I want to hear the ethical analysis of this messy situation from abortion advocates/apologists/activists/feminists. In fact, I can hardly wait.
Melissa Cook is a surrogate mother whom a man paid $33,000 to have his child by in vitro fertilization, using his sperm and the eggs of a 20-year-old donor. The 47-year-old California woman was implanted with three embryos, a not infrequent approach, but when all three developed normally and apparently healthily, the birth father began to freak out. He didn’t want three kids, only two at most, and directed Cook to have one aborted. When she refused, he began threatening her with threats of financial penalties if she did not comply with his demands that she undergo a one-third abortion.
Now a lawsuit has been filed by Cook’s lawyers challenging the surrogacy contract with the biological father, and the California law that supports it. I’ll let the courts hash that one out. What I’m interested in is this: what is being argued about here? Is that newly spawned triplet a baby, as the gestating-by-contact mother claims? Is it just a potential, wart-like annoyance as the birth father says? Who should have the right to kill it? Cook’s not entirely a mother, is she? Could she choose to abort the triplet, or all of them? I’m guessing not, even though it is “her body.” Still, as long as the triplets are part of her body, they have only the status of leeches or tumors, right? That’s what I get from the rhetoric of the Planned Parenthood execs; I mean, I could be wrong.
So if the fact that it’s her body having to nurture the trio of tiny parasites doesn’t give her the right to kill them, why would she have the right not to kill them, since her womb is now the equivalent of a rented, furnished apartment? Then again, surely we can’t have a man forcing a woman to have an abortion since…well, it isn’t her body, exactly is it? Not the baby-making part anyway–he contracted to have control of that part. She made a deal, fair and square, signed and sealed. Right?
I’m so confused. I’m sure, though, a well-versed abortion-on-demand advocate can explain it all to me.

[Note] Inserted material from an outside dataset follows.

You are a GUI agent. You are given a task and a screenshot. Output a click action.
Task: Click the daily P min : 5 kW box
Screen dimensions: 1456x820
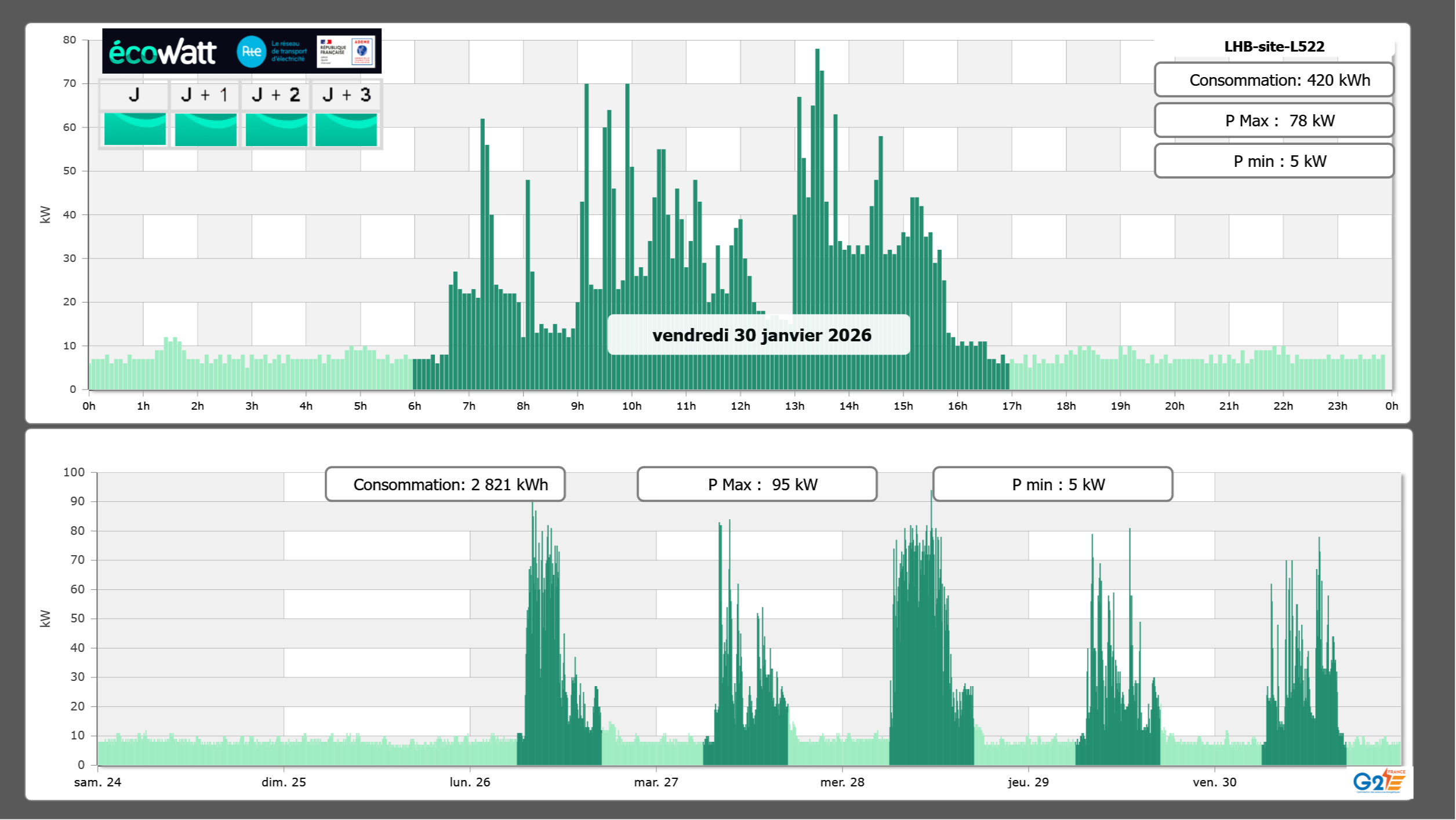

How relatively easy it would be if we only had some basic ethical principles involved, rather than constantlymanipulated legal concepts. Principles like…
- Regardless of contracts, an embryo belongs to the woman gestating it, and nobody else but she can decide how to treat it, until it is old enough to be protected by the law, and born.
- Nobody can make a woman have an abortion. Pressuring a woman to have one using tangible threats of any kind is unethical.
- A woman who chooses to keep a baby put there by someone else is liable for the fee and the cost incurred by the foiled parents, but no other penalties will attach.
- Aborting a fetus for no good reason other than the fact that a parent doesn’t want to care for the child is unethical. Such children should be made available to couples who want an infant and can’t have one on their own.
- Surrogacy is not inherently unethical, but buyer beware.
Applying these few principles makes this tailor-made-for-a-Lifetime Movie-starring-Jodie Davis mess an easy call. Dad has to shut up and pay up. He gets all three kids, if he wants them. He has to take two of the three—maybe he should decide which ones are cutest. The third belongs to the birth mother, or, if she doesn’t want it, is offered for adoption.
And that lucky triplet who didn’t get aborted?
Why, she grows up and cures cancer, of course.